Tag Archives: discovery

Private Facebook Posts May Not Be So Private

This is not Mark Zuckerberg trying to extract a few more cents out of you by pushing more ads to you – in fact, Facebook really doesn’t even have much of a say in this.  It is not even a Google thing.

Still, it is useful to understand.

In the case of a Manhattan woman who was disabled in a horseback riding accident, the courts have ruled back and forth.

The woman is blaming the trainer and horse owner for fitting the horse with a defective stirrup.  The case is unusual because usually equine trainers have no liability for accidents, based on the law.  In this case, the rider, who suffered brain and spinal injuries, is claiming negligence.

The trial court ruled that the woman had to provide both Facebook posts and photos from both before and after the accident during discovery.  The trainer is trying, I assume, to determine if the disabilities prevented her from doing the things that she did before the accident and turned her into a recluse, which is what she is claiming.

The trial court did exclude any nude pictures from having to be disclosed.

But then the appeals court reversed the trial court and said that she did not have to produce that information.

But now the full appeals court, by a vote of 7-0, said that the trial court was correct and that the information did have to be produced.  This court is the state’s highest court, so it is not clear if there is any further appeal avenue available.

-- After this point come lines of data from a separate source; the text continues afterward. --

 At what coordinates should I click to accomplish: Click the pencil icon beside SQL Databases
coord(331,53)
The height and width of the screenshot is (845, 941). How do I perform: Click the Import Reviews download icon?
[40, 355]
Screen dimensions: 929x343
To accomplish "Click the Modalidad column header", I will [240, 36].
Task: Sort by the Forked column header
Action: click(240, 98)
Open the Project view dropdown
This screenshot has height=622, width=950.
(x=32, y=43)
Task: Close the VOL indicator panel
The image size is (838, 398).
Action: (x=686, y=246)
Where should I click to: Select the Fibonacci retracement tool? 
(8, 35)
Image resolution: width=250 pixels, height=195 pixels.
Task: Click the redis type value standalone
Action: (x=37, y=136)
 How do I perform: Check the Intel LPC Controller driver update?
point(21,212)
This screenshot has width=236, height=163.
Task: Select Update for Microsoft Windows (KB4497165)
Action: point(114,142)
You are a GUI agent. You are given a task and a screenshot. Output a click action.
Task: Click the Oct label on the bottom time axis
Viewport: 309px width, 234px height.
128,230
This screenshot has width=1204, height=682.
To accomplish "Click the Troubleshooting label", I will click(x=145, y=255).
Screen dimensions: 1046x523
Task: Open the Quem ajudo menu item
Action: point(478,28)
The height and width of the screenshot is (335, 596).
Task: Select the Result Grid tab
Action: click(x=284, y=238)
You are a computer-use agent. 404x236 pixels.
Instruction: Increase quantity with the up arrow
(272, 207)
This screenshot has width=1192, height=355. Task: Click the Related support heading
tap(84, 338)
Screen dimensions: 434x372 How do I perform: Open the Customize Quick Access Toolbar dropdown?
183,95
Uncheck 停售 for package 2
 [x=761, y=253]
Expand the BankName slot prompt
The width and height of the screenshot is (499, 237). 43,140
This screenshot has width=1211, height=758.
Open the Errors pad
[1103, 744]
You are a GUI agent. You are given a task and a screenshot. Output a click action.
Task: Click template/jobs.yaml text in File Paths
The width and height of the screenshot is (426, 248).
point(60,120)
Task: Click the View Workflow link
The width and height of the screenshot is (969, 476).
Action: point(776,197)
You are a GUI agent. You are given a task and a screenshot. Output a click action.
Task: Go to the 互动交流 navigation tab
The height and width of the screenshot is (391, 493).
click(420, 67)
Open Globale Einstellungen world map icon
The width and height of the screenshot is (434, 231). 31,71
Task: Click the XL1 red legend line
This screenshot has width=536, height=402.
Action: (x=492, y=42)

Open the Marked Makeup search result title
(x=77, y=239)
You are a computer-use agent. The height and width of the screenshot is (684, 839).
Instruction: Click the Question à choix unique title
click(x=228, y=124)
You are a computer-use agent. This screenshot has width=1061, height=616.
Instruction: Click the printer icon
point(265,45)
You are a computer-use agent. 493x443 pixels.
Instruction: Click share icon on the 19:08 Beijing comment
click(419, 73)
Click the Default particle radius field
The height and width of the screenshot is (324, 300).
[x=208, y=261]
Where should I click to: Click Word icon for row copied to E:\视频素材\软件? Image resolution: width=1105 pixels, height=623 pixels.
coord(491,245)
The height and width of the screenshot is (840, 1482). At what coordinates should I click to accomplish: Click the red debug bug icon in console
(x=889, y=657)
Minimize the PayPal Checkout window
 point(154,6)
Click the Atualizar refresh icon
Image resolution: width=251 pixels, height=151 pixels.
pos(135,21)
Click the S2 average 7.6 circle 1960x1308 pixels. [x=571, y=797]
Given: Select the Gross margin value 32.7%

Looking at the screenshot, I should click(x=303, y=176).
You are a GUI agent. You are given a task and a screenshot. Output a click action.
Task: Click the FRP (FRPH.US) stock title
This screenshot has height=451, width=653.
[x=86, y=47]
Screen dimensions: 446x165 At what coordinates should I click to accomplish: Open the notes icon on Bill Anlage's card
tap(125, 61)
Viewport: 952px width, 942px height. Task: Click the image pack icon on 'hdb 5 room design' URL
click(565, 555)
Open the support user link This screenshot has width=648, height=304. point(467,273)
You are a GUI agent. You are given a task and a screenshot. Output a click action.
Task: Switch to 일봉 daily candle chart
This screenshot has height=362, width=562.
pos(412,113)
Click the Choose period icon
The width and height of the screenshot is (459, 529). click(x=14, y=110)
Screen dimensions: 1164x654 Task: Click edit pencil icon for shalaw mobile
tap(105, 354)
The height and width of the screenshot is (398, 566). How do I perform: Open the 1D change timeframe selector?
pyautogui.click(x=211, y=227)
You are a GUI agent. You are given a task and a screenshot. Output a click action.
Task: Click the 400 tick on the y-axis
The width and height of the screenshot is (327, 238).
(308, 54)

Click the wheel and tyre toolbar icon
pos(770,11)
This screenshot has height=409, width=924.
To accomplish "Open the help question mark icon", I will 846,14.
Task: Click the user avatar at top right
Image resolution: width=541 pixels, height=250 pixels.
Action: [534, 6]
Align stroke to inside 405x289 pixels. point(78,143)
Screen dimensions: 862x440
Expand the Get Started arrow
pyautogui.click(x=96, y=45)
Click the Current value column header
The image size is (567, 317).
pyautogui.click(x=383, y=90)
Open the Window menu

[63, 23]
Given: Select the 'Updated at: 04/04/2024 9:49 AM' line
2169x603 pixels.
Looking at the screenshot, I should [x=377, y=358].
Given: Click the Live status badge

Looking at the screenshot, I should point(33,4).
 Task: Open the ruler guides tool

The appeals court did acknowledge that the posts were private, but said that did not allow her to avoid discovery.

For users, there is a warning here.  Do not assume that anything that you post online, even if you think it might be private, is really private.  I am sure that this woman did not think about the implications of her Facebook posts during a trial.

But there is a simple answer – if you want it to be private, do not post it.  Don’t even put in on Google photos or Microsoft One Drive.  If you make it accessible to an Internet provider, it is likely disclose-able.

Information for this post came from Reuters.

Why The First Call After A Breach Should Be To Cyber Counsel

If you are responsible for your cyber incident response team and you discover that you may have been breached – like the Trump Hotels this week – who should you call, and how should you contact them?

I will answer the and how part first because it is easier.

Walking down the hall is best.  Failing that, the phone is ok as long as it is not connected to your company network (like a VoIP phone).  What you don’t want to do is use company email or messaging systems.

There are two reasons for this.  The first is that you do not know if those systems have been compromised and if, as a result of using them, you are telling the attacker that you are on to him and how much your know.

You are also leaving bread crumbs that can be discovered as part of the legal process after the breach and used against you.

So now that the and how part is handled, lets move on to the the who part.

The answer is not your boss or the CEO.  That will just ruin their day and if you tell them 5 minutes later, it won’t make any difference.

That first call should be to your outside cyber incident response law firm.  The one you should have on retainer.  The one that you have already brought up to speed on your business and processes.  The last thing you want to do at this point is be dealing with contracts and explaining to them what you do.

The firm also has to be experienced in cyber incident response – otherwise, they might make mistakes.

The one thing that Target did right during their breach – and it was not to decide to wait until after Christmas to remove the malware – was to contact their cyber incident response outside attorney.

That firm directed the response in order to provide the company legal advice and prepare for lawsuits.  That cover allowed them to protect what they did under attorney client privilege.  It turns out that the fact that they were outside counsel instead of corporate legal makes a difference in the story.  After all, you were preparing for litigation – you don’t pay outside law firms hundreds of dollars an hour unless you are expecting something bad to happen – more cover.

And it worked.  When the banks who were suing Target attempted to get Target to produce documents during discovery, Target’s law firm said that those documents belonged to the law firm (since the law firm engaged all the consultants and experts, not Target) and were protected by privilege.

Except for a few business emails between the CEO and the Board which were considered business records and not protectable, the judge struck down requests for every other document.

So in your incident response plan should be, at the top, a note to self:  CALL ATTORNEY FIRST.  Then call your boss.

If you have questions, remember that I am not a lawyer and do not play one on the Internet – contact that cyber incident response attorney that you already have a relationship with.


Information for this post came from the National Law Review.